*** Opening Material shown ***

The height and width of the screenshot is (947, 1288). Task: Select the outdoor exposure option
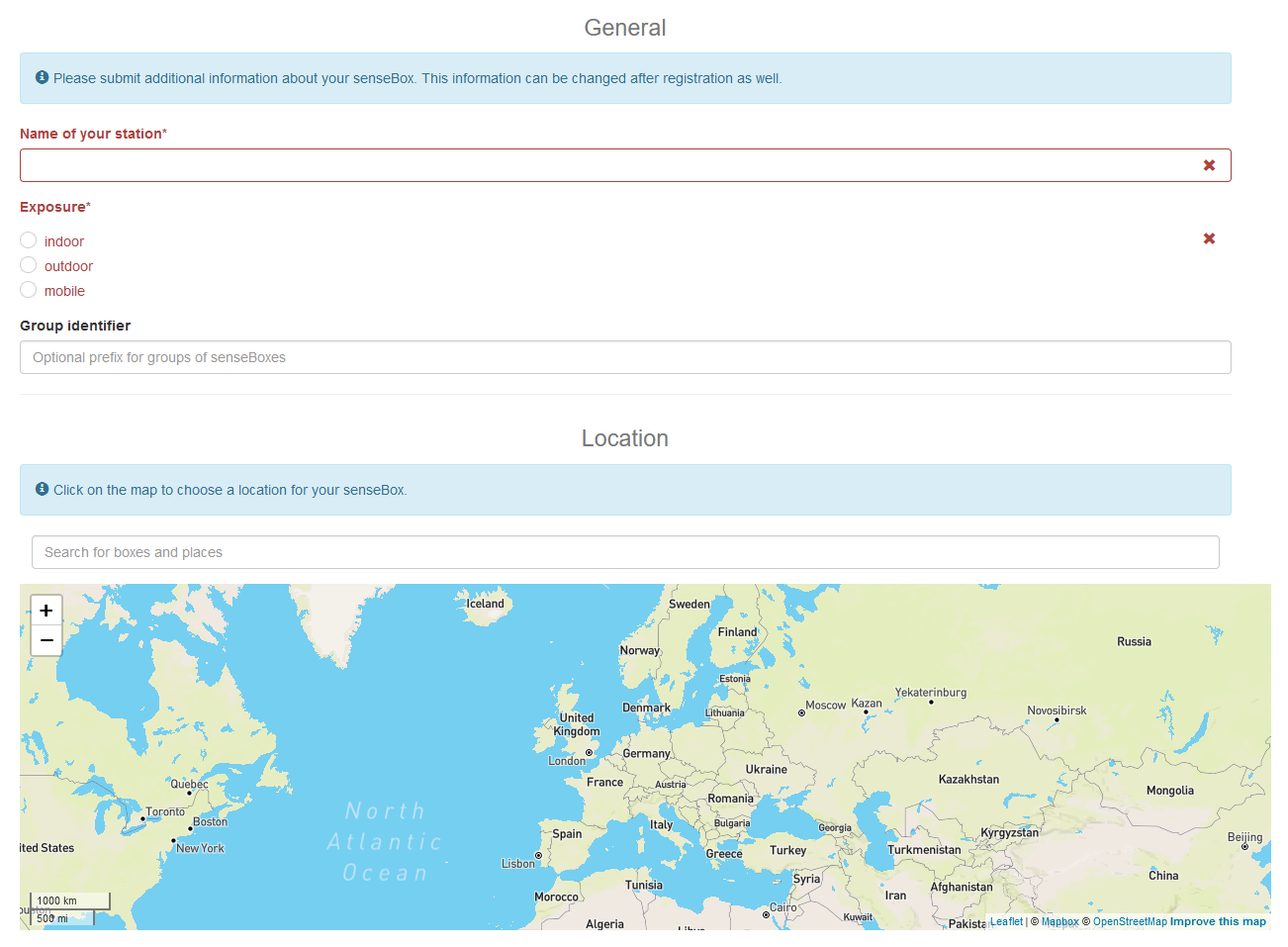(x=29, y=265)
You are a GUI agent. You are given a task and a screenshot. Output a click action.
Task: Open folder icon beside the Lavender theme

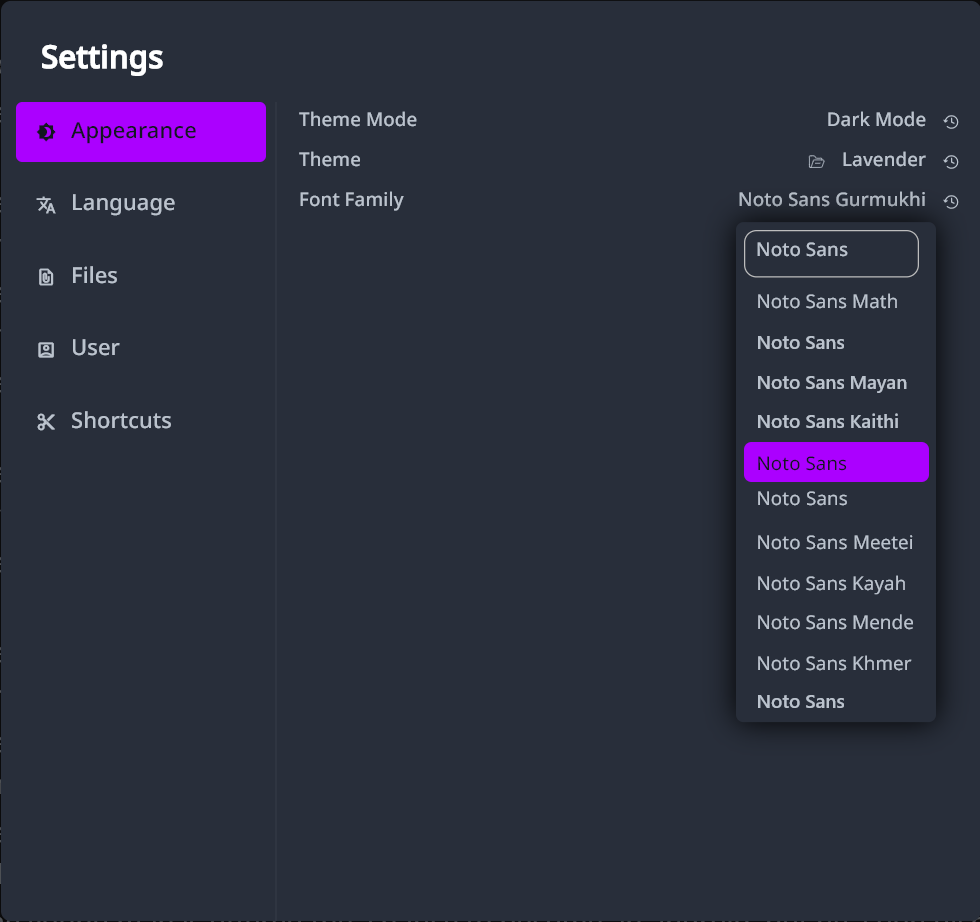click(x=816, y=160)
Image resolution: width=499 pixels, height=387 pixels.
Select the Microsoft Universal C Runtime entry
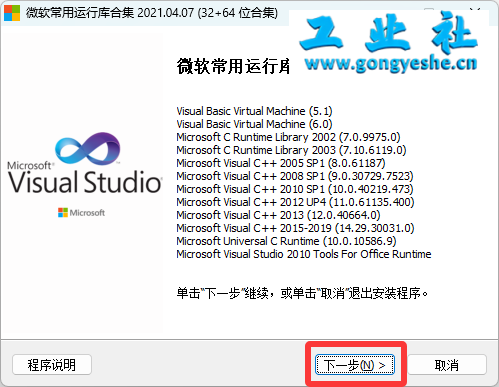[x=286, y=241]
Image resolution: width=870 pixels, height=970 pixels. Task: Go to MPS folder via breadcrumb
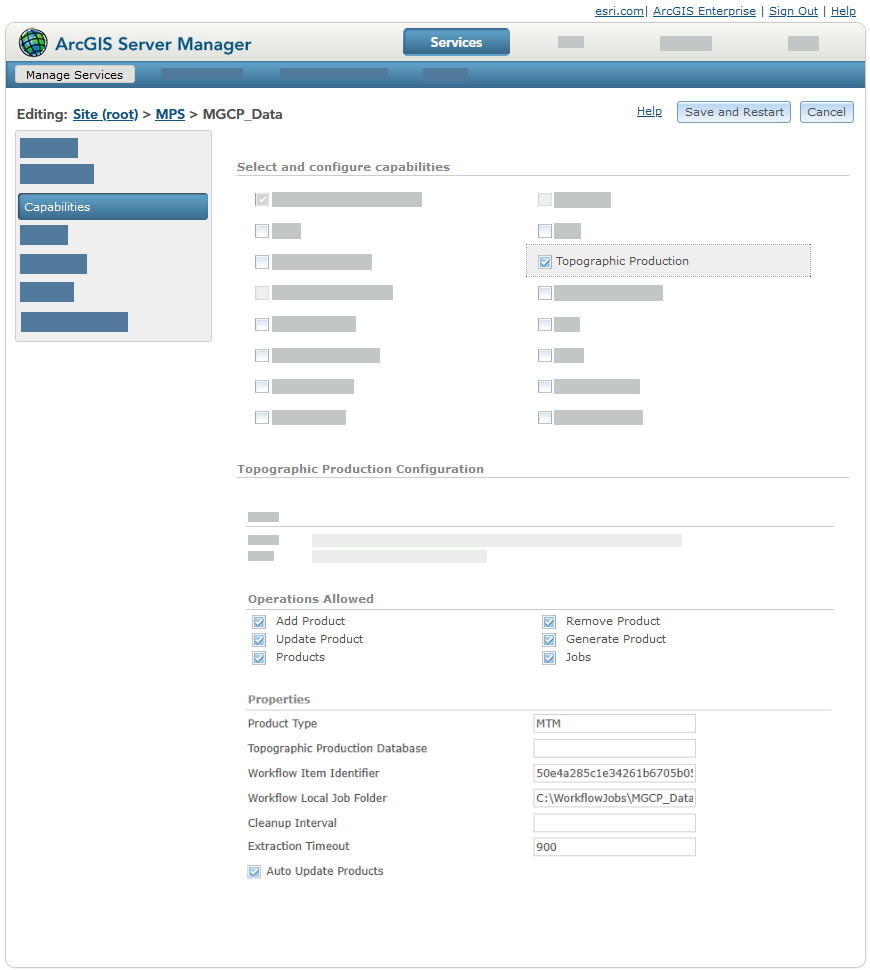(169, 114)
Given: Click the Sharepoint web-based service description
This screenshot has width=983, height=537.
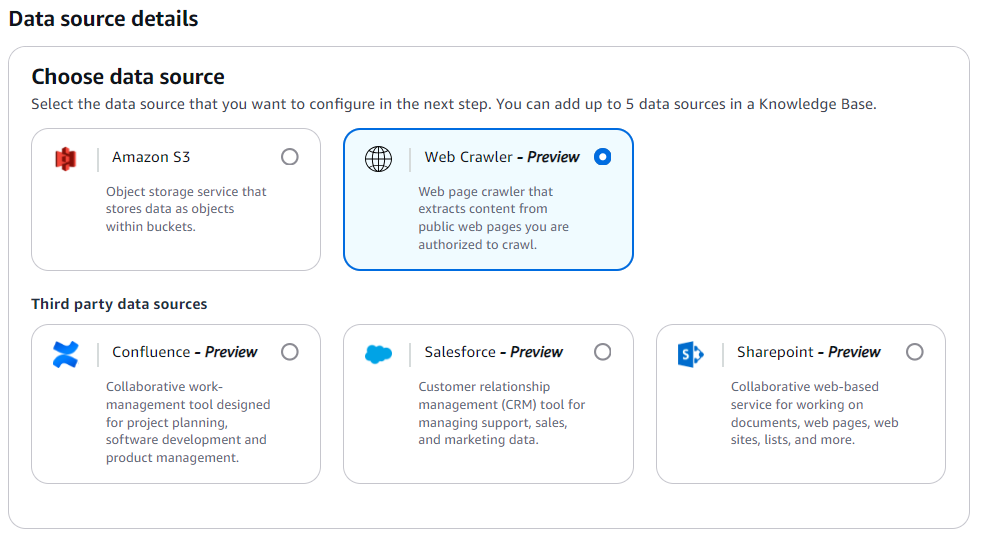Looking at the screenshot, I should click(x=814, y=413).
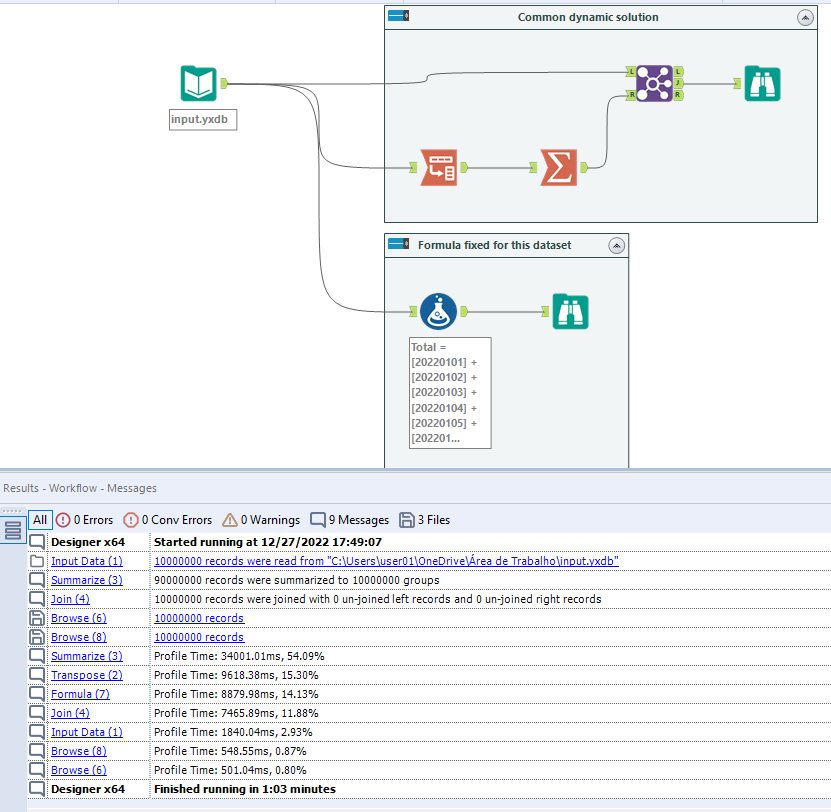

*** Closing Material shown ***

[Exercise goal] Your copy should match the data above exactly, apart from the pictures.

[Task solution]
The height and width of the screenshot is (947, 1288). Task: Select the outdoor exposure option
(x=29, y=265)
You are a GUI agent. You are given a task and a screenshot. Output a click action.
Task: Open folder icon beside the Lavender theme

click(x=816, y=160)
Image resolution: width=499 pixels, height=387 pixels.
Select the Microsoft Universal C Runtime entry
[x=286, y=241]
Image resolution: width=870 pixels, height=970 pixels. Task: Go to MPS folder via breadcrumb
(169, 114)
Given: Click the Sharepoint web-based service description
This screenshot has width=983, height=537.
Looking at the screenshot, I should click(x=814, y=413).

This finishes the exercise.